When you run the above program, it prints all the contents in the toy box along with the .NET type of that object. Since we have implemented the collection of toys as an object, you can put anything into it and retrieve it back.

Now that we have implemented a simple example, let us see its correspondence with respect to SQL Server's CLR TVF. It turns out that the SQL Server query execution mechanism for CLR TVFs behaves the same way like our Main program. The query execution engine calls into the object that implements the IEnumerable interface and then consumes the results in an incremental fashion. This model makes it very easy for you to implement streaming TVFs that can then be consumed in other queries.

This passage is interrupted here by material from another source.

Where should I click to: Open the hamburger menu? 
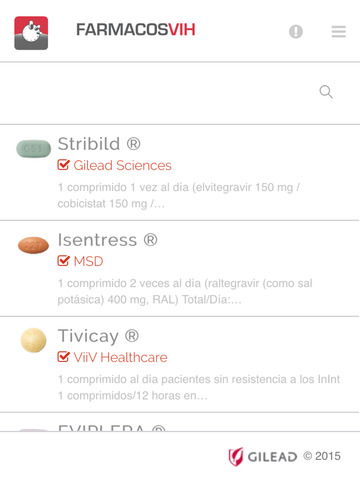[338, 32]
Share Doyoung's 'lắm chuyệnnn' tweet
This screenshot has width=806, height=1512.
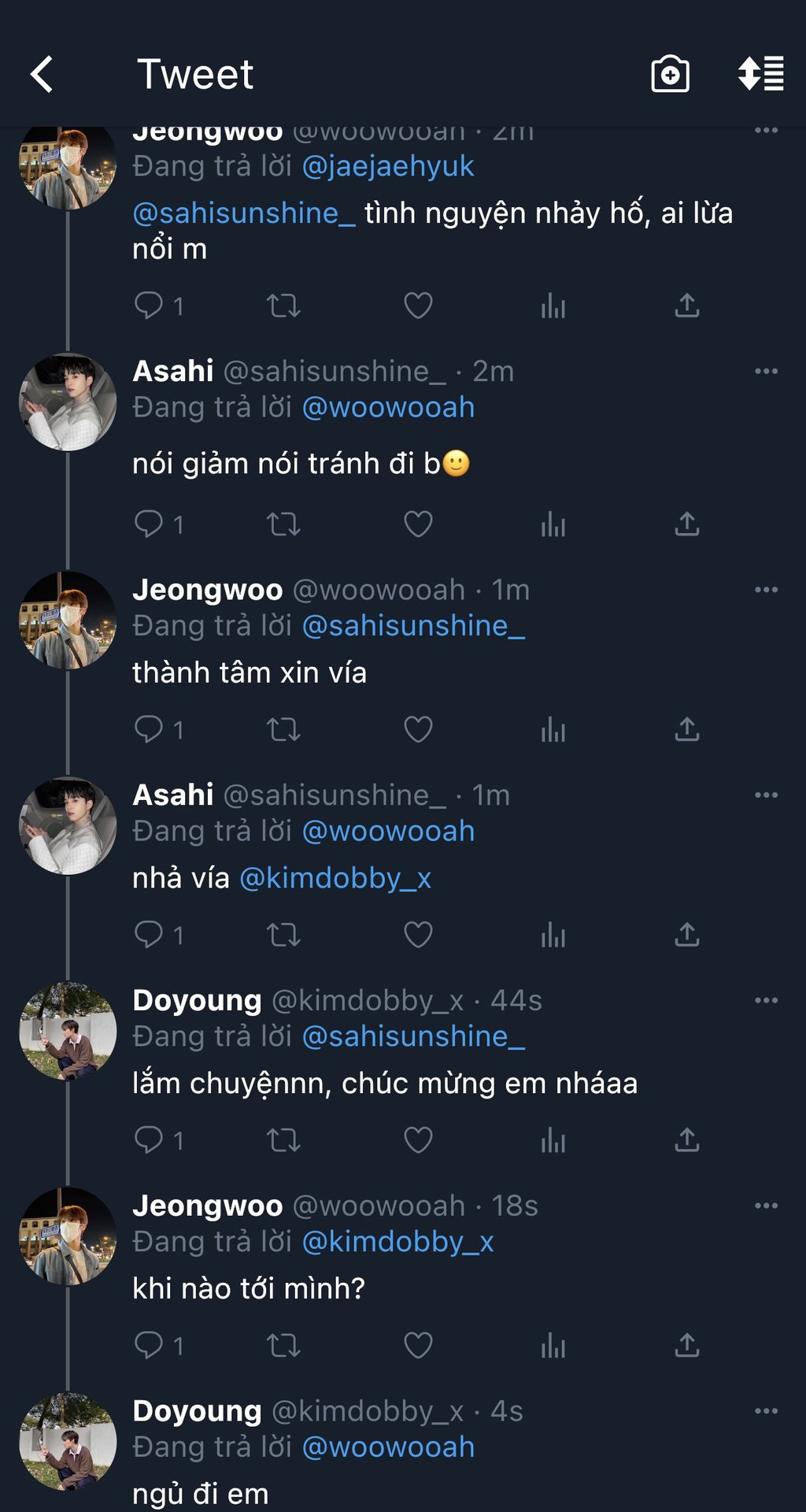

Requirements for a CLR TVF

To implement a function in the CLR that can act as a TVF, we need to follow some conventions in our coding. There are two things that we need to do:

  • Implement a function that will act as an entry point for SQL Server to call. This function will return an instance of the object that implements the IEnumerable interface.
    • The function defined above will have to be decorated with the [Microsoft.SqlServer.Server.SqlFunction (FillRowMethodName=methodName, TableDefinition=tableDefinition)] attribute. This attribute has two parameters that we need to fill for implementing a TVF. The FillRowMethodName indicates a function that SQL Server will call to decode the values returned from the enumeration. This is required because SQL Server has no understanding of what the enumeration will return. The TableDefinition parameter indicates the structure of the table that represents the return value from the function. This is similar to mentioning the TABLE definition when we create a regular table valued function.
  • Implement a function that will help decode the values returned from the enumeration. The function will take in as parameter an object and returns a series of out parameters that indicate the values in each column of the table defined in the attribute mentioned above.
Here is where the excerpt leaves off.